Medicare Compliance & Reimbursement

Question: At our rural practice, most staff are also patients as we are the only healthcare provider in the area. Is it OK to store employees’ COVID-19 vaccination records with patients’ EHRs in our system, so we can track who’s been vaccinated?

Iowa Subscriber

Answer: Both the Occupational Safety and Health Administration (OSHA) and the Centers for Disease Control and Prevention (CDC) recommend strongly against storing staff files — both paper and electronic — with patient data.

Here’s why: Though EHR technology can greatly help with the maintenance of staff records, you should avoid mixing patients’ protected health information (PHI) with employees’ data. Staff should be afforded the same privacy and security rights under HIPAA that patients are, and housing healthcare personnel (HCP) records together with patient records could infringe on those rights if other workers are privy to what’s in the EHRs.
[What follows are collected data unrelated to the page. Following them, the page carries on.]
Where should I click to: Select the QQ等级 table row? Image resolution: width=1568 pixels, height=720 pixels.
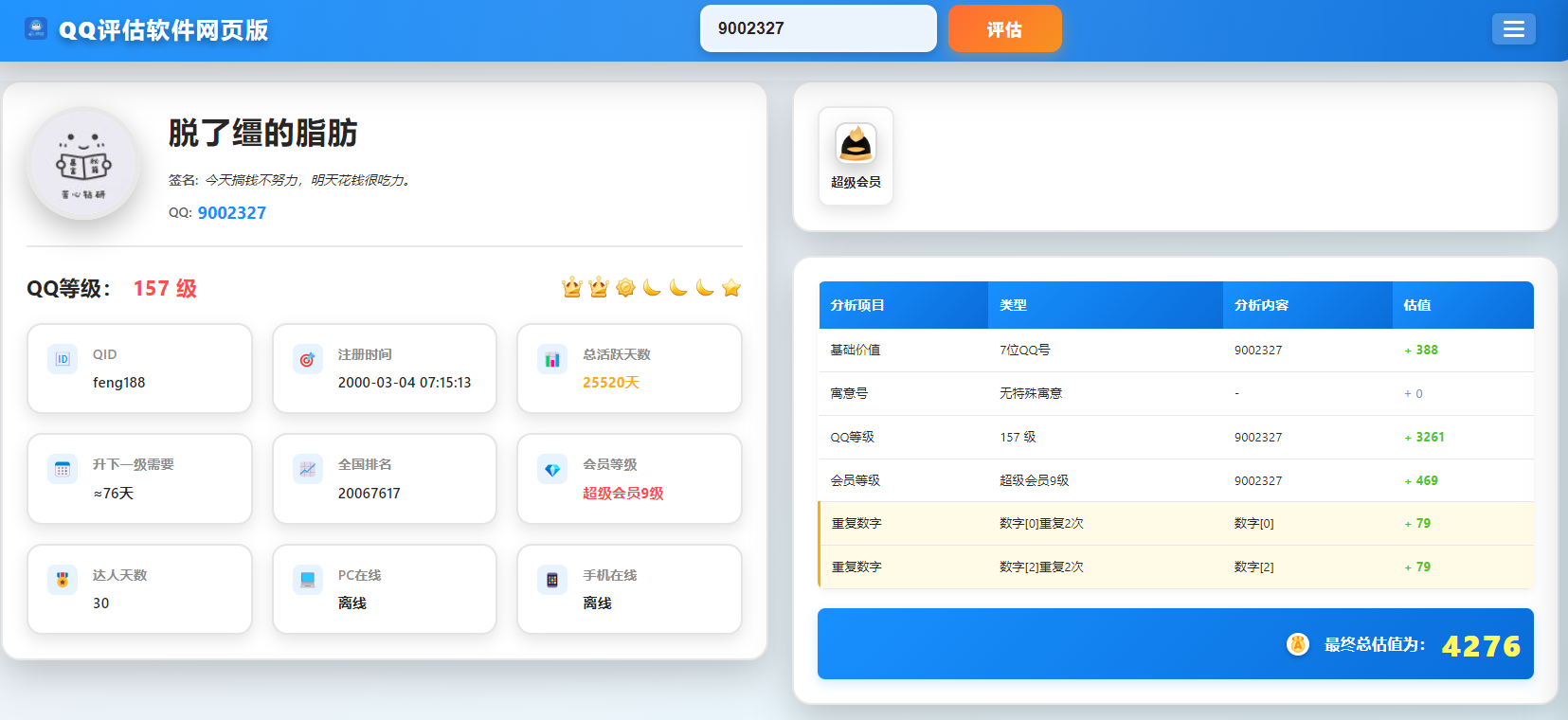point(1175,437)

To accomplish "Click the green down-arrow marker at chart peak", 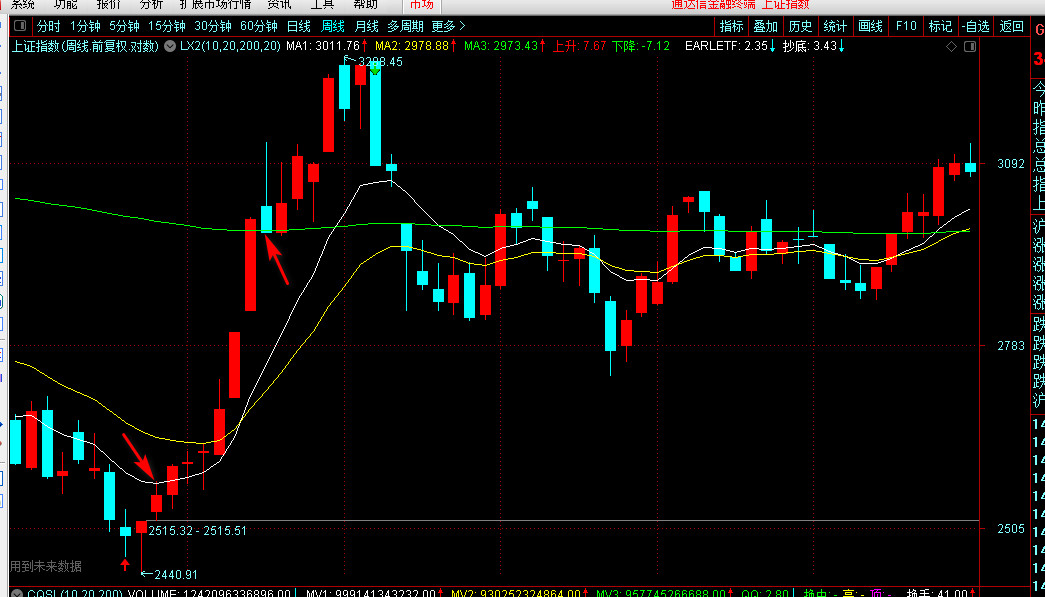I will (x=374, y=68).
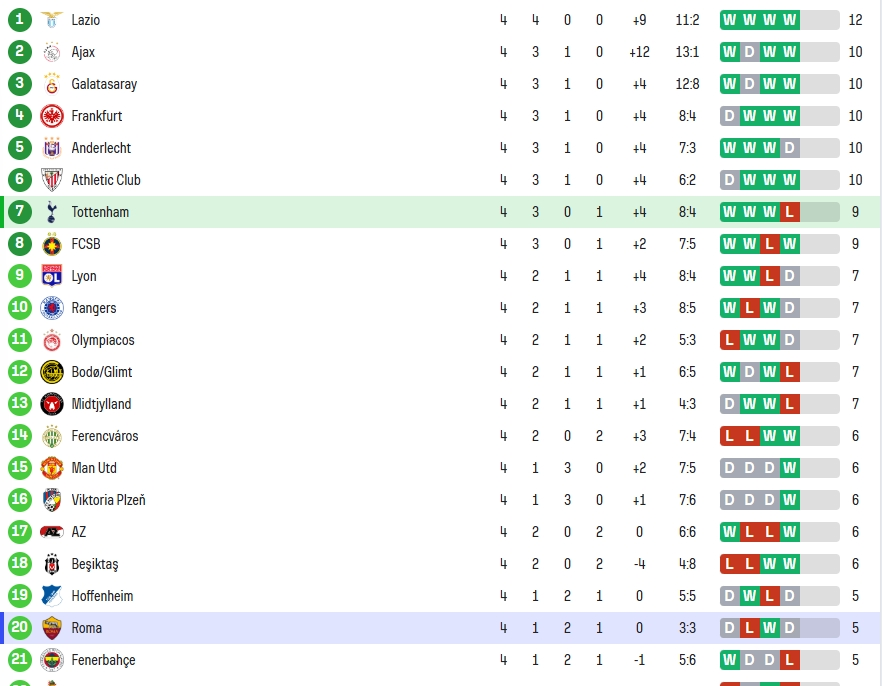Click the Man Utd club crest
The image size is (882, 686).
52,468
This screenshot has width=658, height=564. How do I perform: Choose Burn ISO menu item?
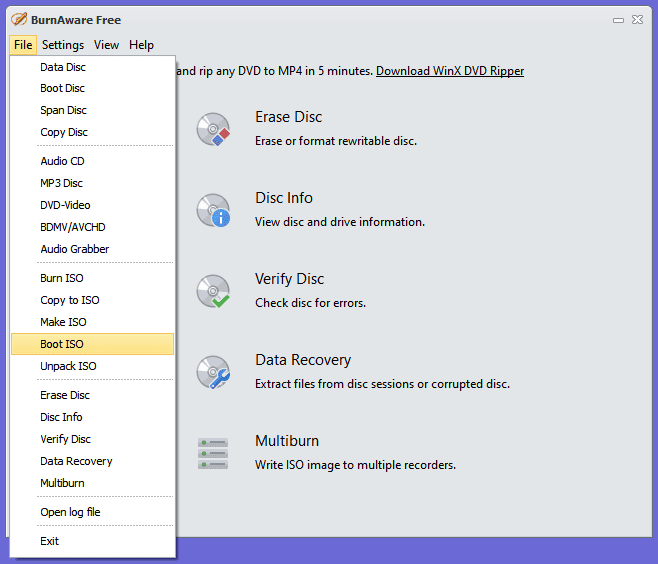pyautogui.click(x=62, y=278)
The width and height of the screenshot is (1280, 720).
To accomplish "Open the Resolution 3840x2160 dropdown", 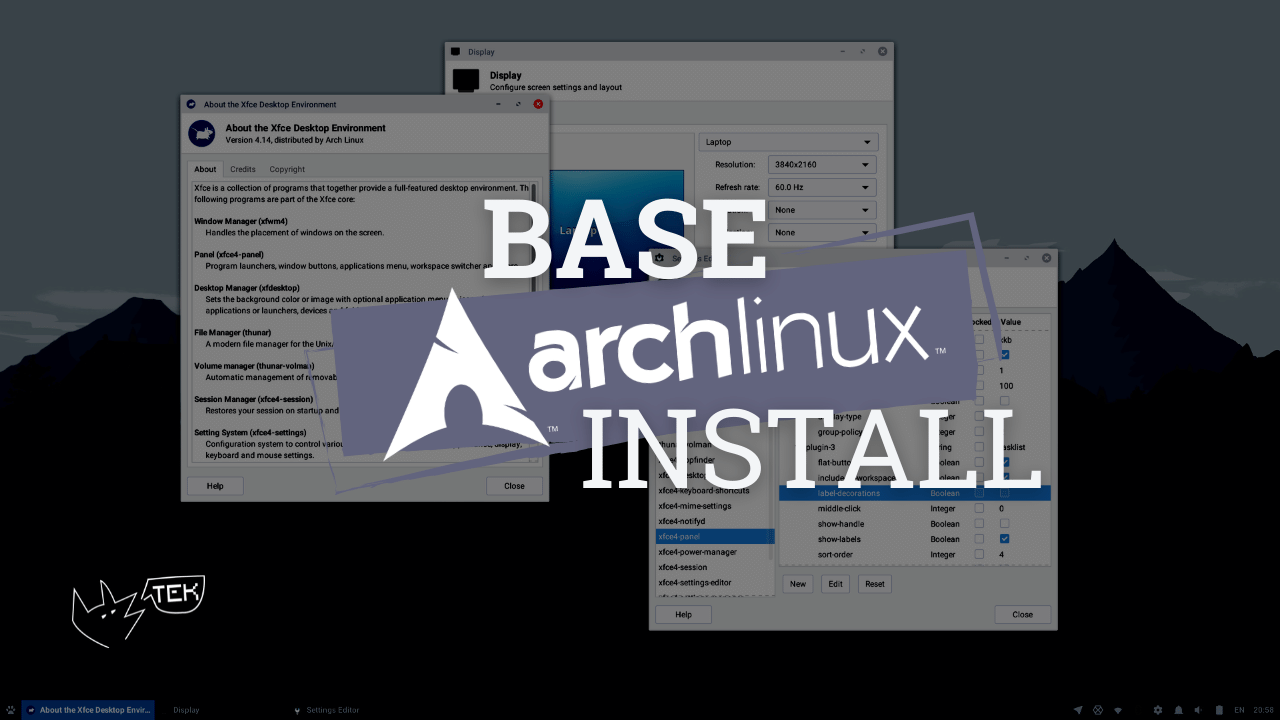I will 822,164.
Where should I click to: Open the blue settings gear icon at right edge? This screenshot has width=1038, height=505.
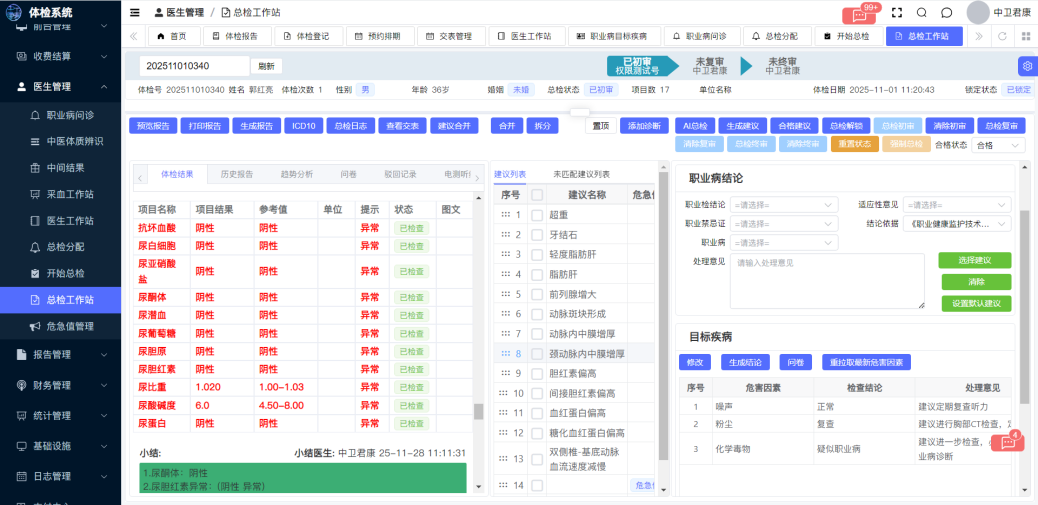tap(1026, 66)

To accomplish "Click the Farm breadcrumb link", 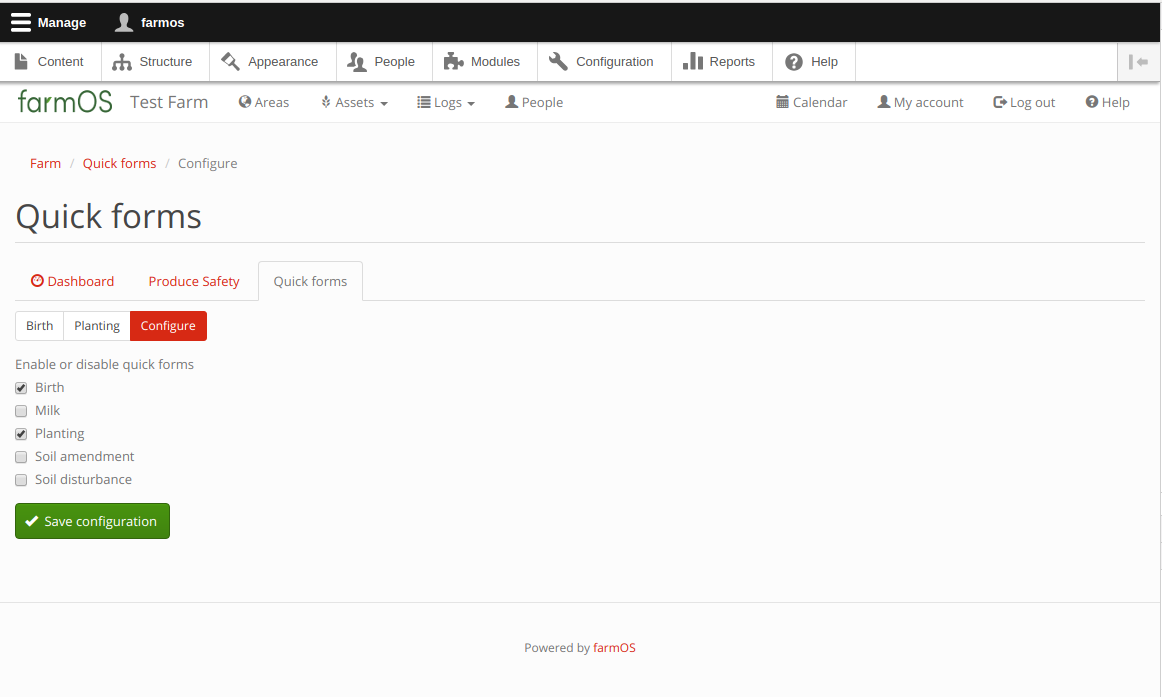I will pyautogui.click(x=45, y=163).
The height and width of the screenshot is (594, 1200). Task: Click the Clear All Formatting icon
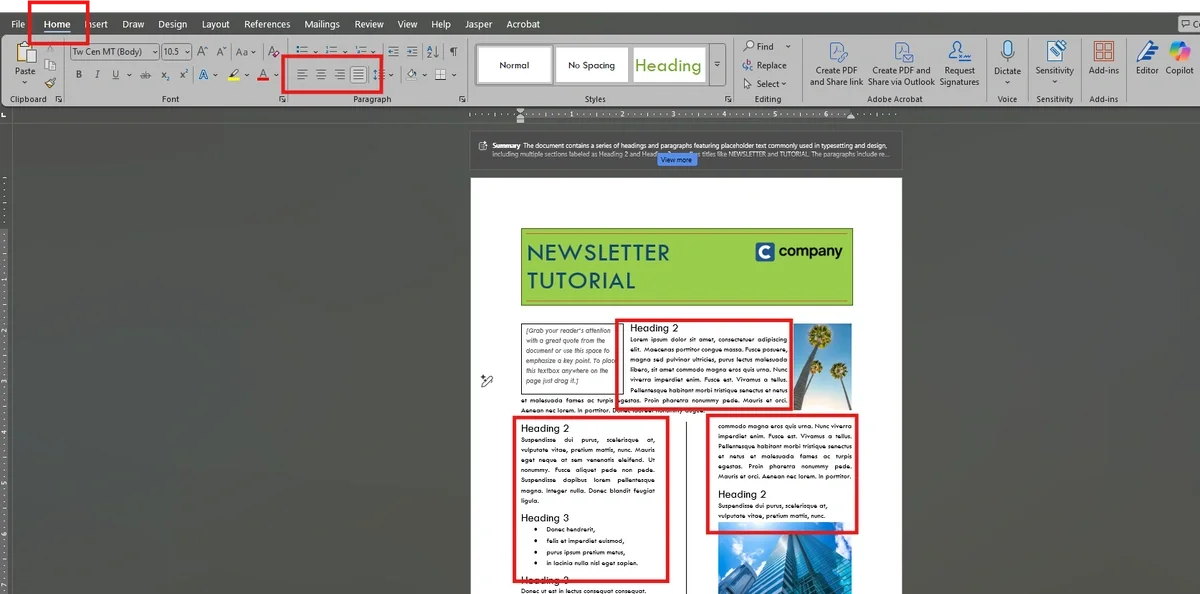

It’s critical to safeguard HCPs’ data and align with both state and federal compliance requirements. This allows workers to feel confident that their information is protected and that unauthorized staff are restricted from access, the CDC suggests.

“Keeping HCP records and information in the same system as patient care information can risk unauthorized staff access to private information,” says CDC guidance. “Some HCOs separate patient and HCP records by using separate paper files or electronic systems. State and local requirements for the separation of patient and HCP records may exist.”